== EXERCÍCIOS ==
1) Resuma o trecho do sermão em duas frases.
2) Segundo o trecho do sermão, o que prova o quanto alguém precisa do sermão de examinação?
3) Por favor, prossiga com o trecho do sermão a partir do ponto em que ele termina.

E se eu destacasse qualquer um mais do
que a outros, como sendo alvo de meu discurso, este seria o melhor dentre nós,
alguém que está fazendo mais por seu Mestre e que, no interior da alma está
pensando: “Essa advertência não se aplica a mim”. Ó, meu irmão ativo e
enérgico, lembre-se a palavra: “Aquele, pois, que cuida estar em pé, olhe não
caia” [1 Coríntios 10:12]. Se algum de vocês não gosta deste sermão de examinação,
seu desagrado prova o quanto você precisa dele. Aquele que não está disposto a
investigar a si mesmo deve estar incriminando-se por essa falta de vontade de
olhar para as suas questões. Se você está certo, não se oporá a ser pesado na
balança. Se você é, de fato, de ouro puro, ainda pode sentir ansiedade com a
visão da fornalha, mas você não será levado à ira com a perspectiva do fogo.
Sua oração será sempre: “Sonda-me, ó
Deus, e conhece o meu coração; prova-me, e conhece os meus pensamentos. E vê se
há em mim algum caminho mau, e guia-me pelo caminho eterno” [Salmos 139:23-24].

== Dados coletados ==
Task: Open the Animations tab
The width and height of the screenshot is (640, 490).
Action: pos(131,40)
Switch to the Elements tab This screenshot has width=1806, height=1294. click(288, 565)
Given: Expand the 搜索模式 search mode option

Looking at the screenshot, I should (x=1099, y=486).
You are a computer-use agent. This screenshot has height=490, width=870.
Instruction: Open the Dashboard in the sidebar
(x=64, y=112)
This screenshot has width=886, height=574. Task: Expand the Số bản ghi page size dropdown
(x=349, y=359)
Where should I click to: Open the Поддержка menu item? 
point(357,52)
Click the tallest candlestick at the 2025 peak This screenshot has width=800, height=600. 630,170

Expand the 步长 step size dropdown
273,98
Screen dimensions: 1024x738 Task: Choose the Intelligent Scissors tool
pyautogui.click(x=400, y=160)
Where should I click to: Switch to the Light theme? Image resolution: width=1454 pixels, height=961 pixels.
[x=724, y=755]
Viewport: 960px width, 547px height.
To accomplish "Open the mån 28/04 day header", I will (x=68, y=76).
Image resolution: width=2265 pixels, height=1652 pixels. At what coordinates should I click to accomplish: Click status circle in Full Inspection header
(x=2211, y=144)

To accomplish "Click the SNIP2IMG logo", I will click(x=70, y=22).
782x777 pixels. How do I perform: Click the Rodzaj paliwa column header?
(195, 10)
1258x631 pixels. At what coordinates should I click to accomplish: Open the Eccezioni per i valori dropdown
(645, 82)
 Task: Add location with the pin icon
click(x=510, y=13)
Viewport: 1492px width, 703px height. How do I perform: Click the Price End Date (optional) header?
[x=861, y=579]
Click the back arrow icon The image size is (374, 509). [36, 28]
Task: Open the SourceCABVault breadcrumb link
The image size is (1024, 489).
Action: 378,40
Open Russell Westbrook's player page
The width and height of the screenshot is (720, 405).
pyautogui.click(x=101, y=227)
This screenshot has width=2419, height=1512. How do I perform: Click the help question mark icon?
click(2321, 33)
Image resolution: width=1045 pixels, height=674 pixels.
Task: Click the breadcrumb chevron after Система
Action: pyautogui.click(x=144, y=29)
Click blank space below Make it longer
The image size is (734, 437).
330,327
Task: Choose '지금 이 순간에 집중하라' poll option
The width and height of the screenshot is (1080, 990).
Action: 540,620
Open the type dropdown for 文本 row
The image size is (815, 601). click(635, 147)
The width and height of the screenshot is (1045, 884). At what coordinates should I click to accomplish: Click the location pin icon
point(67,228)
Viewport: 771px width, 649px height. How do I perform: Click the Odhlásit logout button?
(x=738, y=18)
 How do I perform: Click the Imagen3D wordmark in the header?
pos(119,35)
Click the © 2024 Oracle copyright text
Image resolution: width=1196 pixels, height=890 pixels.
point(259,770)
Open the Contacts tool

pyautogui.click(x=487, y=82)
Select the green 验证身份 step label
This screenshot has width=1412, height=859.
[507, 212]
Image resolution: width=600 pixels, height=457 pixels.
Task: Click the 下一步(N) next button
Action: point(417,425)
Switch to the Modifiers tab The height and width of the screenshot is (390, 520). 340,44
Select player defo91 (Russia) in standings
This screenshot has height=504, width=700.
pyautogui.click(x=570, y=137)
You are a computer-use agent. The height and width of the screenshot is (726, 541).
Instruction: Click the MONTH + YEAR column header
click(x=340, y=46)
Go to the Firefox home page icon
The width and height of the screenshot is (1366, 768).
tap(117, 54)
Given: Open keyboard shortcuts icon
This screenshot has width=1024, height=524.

== OS RESULTADOS ==
1) A advertência se dirige sobretudo ao melhor dentre os ouvintes, aquele que mais faz por seu Mestre e pensa que ela não se aplica a ele, lembrando que quem cuida estar em pé deve olhar que não caia. Quem não gosta do sermão de examinação prova o quanto precisa dele, enquanto quem está certo não se opõe a ser pesado na balança e pede sempre a Deus que o sonde e conheça seu coração.

2) O desagrado de quem não gosta do sermão.

3)
Não preciso ampliar além, pois vocês todos conhecem o que é uma aparência de
piedade e a maioria de nós que está aqui presente agarra-se a esta forma, que
nunca possamos desonrá-la! Confio que estamos ansiosos para fazer essa
aparência conforme as Escrituras para que a nossa forma de piedade seja aquela
que os primeiros santos tinham. Sejamos Cristãos de um tipo elevado, formados
no próprio molde de nosso Senhor. Mas não se tornem rigorosos pela forma e
negligenciem a vida interior, isto nunca funcionará. Lutaremos com a roupa de
um homem e permitiremos que o homem, ele mesmo, morra? Mas agora, como essas
pessoas não tinham o poder da piedade, como é que eles vieram a ter a aparência
dela? Isso requer várias respostas.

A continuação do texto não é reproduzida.